How New York can do better with 340B

Minnesota’s experience illustrates a fundamental tension within the 340B program. A system designed to help safety-net providers has evolved into a complicated financial system, one in which administrative costs, vendor payments, and revenue incentives continue to shape the program. As a result, the program has driven up government costs, private-sector healthcare coverage, and employer and worker costs. 

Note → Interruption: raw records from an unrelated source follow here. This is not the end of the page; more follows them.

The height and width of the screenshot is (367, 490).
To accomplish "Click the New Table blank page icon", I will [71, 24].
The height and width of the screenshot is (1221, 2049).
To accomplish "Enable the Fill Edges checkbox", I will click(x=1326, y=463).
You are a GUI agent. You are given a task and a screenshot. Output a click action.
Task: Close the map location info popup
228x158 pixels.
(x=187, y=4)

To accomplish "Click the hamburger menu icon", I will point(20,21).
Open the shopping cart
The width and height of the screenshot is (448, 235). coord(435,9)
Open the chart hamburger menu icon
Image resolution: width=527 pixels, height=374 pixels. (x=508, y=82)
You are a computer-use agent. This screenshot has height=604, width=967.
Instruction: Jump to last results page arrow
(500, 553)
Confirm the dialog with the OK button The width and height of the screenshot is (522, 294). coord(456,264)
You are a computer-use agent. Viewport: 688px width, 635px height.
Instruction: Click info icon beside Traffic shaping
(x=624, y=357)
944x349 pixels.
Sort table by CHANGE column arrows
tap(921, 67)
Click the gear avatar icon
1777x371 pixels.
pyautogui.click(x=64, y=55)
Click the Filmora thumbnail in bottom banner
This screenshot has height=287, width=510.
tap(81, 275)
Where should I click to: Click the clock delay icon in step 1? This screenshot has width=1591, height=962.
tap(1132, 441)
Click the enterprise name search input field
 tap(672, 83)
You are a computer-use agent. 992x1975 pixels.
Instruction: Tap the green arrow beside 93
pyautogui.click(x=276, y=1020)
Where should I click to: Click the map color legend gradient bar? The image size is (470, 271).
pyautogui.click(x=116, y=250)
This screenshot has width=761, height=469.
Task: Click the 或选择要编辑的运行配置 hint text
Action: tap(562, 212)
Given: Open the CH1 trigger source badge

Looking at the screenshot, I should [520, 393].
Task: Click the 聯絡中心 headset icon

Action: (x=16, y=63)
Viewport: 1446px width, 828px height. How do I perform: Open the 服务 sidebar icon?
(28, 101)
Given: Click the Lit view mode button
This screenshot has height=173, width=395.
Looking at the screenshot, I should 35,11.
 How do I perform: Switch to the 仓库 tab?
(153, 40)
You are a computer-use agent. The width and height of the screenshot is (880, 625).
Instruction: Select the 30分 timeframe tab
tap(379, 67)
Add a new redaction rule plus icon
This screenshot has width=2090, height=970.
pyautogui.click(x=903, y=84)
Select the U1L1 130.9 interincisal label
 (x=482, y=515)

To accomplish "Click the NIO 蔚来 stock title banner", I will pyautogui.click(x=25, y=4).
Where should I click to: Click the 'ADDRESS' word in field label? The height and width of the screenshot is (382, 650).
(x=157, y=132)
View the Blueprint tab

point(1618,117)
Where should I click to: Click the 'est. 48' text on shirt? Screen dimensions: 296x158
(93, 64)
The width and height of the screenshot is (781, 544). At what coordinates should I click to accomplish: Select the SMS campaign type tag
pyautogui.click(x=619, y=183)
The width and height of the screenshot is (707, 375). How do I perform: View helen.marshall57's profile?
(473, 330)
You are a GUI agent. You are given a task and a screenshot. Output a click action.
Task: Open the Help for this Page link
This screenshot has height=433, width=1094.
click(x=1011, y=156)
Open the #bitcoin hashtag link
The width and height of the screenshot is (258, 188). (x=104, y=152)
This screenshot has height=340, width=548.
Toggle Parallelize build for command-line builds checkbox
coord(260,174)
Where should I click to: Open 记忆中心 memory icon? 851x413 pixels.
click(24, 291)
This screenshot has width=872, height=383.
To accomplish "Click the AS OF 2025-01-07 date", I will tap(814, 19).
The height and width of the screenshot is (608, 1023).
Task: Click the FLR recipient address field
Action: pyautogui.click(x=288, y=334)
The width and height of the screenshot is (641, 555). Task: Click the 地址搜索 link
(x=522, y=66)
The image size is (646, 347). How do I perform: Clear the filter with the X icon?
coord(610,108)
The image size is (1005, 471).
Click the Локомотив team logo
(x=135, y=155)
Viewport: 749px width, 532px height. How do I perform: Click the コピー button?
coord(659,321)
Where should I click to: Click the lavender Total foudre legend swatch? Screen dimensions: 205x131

New York legislators have a critical opportunity to reform and improve the 340B program. Before acting on legislation in the state budget that expands the program without necessary accountability measures and guardrails in place, our state leaders should review Minnesota’s thorough and eye-opening report and work toward a plan that ensures funds from 340B are spent in accordance with the program’s intent, benefiting the patients it was designed to support. Effective 340B reform should start with transparency and reporting requirements that would expose any form of abuse and restore accountability. 

Minnesota has sounded the alarm. New York lawmakers should heed the warning and respond. Real reforms of the 340B program cannot wait.

Steven Newmark, JD, MPA, serves as the chief policy officer for the Global Healthy Living Foundation, a nonprofit organization with the mission to improve the quality of life for people with chronic illnesses by advocating for improved access to health care at the community, state, and federal levels.